I'm now back home in London. I was living, with my husband, in Holland, BUT  it was a soul destroying experience. Not because of my darling husband, but because of the events that occurred out there. I won't go into it, as it is private, but suffice to say, it was an eye opening experience. These life changing events  have taken resident in my psyche and burned into my memory. It will  make for a fantastic novel one day, if I decide to open up the proverbial can of worms which are still wriggling about in that particular environment.But I digress!

You know that adage, ' you don't know what you have got until its gone'? That, in essence is what is resonating with me so much lately. I took a lot of things for granted. I did not appreciate a lot of stuff. Not to beat up on myself here, but leaving London and taking this particular journey was paradoxical for me. In a way. I'm glad that I had the chance and opportunity to travel and live somewhere different. But I wish it was for something else! I made the choice and I am happy I made that choice, because I wouldn't be writing these words today. Most importantly, I would still be in 'exist' mode, thus, no change or dare I say, I would not be facing these difficult challenges.
 
Coming back to London I feel that I have to recreate and reestablish  myself all over again. It seems like a long slog, and it has been extremely challenging and dang right difficult. When you are in the current position that I am in, and being vulnerable to boot, you look to a Higher Power; get all introspective and ultimately, look for tools which will allow you to fly and soar once again.

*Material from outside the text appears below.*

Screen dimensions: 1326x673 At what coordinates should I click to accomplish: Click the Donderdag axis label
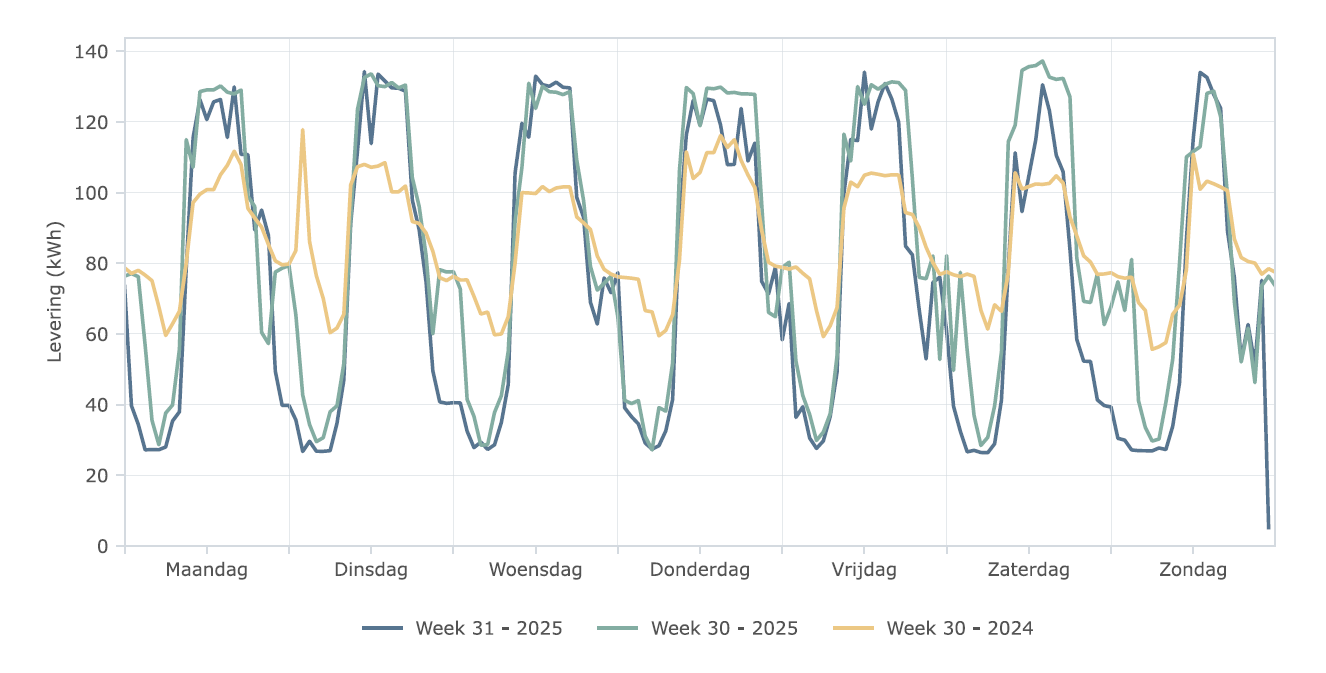pos(700,570)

That's what I am doing, but I've taken a few proverbial knocks and my armour has been slightly dented!

My relationship with Spirit has always been consistent, but sometimes, on occasions,  I feel that my voice is just echoing in the wilderness. I feel that I am in the desert, looking for ways for survival; some water for my off and on dry and mute voice, where my words and sometimes actions, are looked upon as a challenge from my loved ones.

Nonetheless, I am a survivor! I have always been a survivor. Reverting to 'victim mode' is not hemmed in by my particular DNA. I will always remain an eternal optimist.

So, what does one do when challenging times slaps them on the side of the head? Well, for me, its needed. Before leaving London, I couldn't 'see the forest through the trees.' I lost sight of the bigger issue and what I had to do with my life. I was just 'existing' and going through the familiar route that we, as humans have been programmed into: to be 'successful'  products of society.

Now, I am gradually seeing the wood, the wonderful forest and all of the beautiful leaves! I see the colours, the smells; my senses have been revitalised. Its funny, in times of challenges how things in your life become finer tuned and dare I say, crystal clear. Its like I was looking at my life through a misty window, and now, albeit at times, I see amazing clarity.

My journey is still challenging and sometimes I do get 'stuck'; I will still face hurdles and barriers in what I know that I have been predestined to undertake before I transition.  However, my journey, my path, though still, at times,are littered with many baggage that I have to bear, seems altogether, lighter.

In closing, my sister has a quote on her fridge, which reads: 'Challenges do not come to small people, they come to great people'. Very valid and true.

I see my current challenges as growth. Sometimes growth can be tiring and painful, but when one reaches their full potential, watch them ascend. Watch me rise.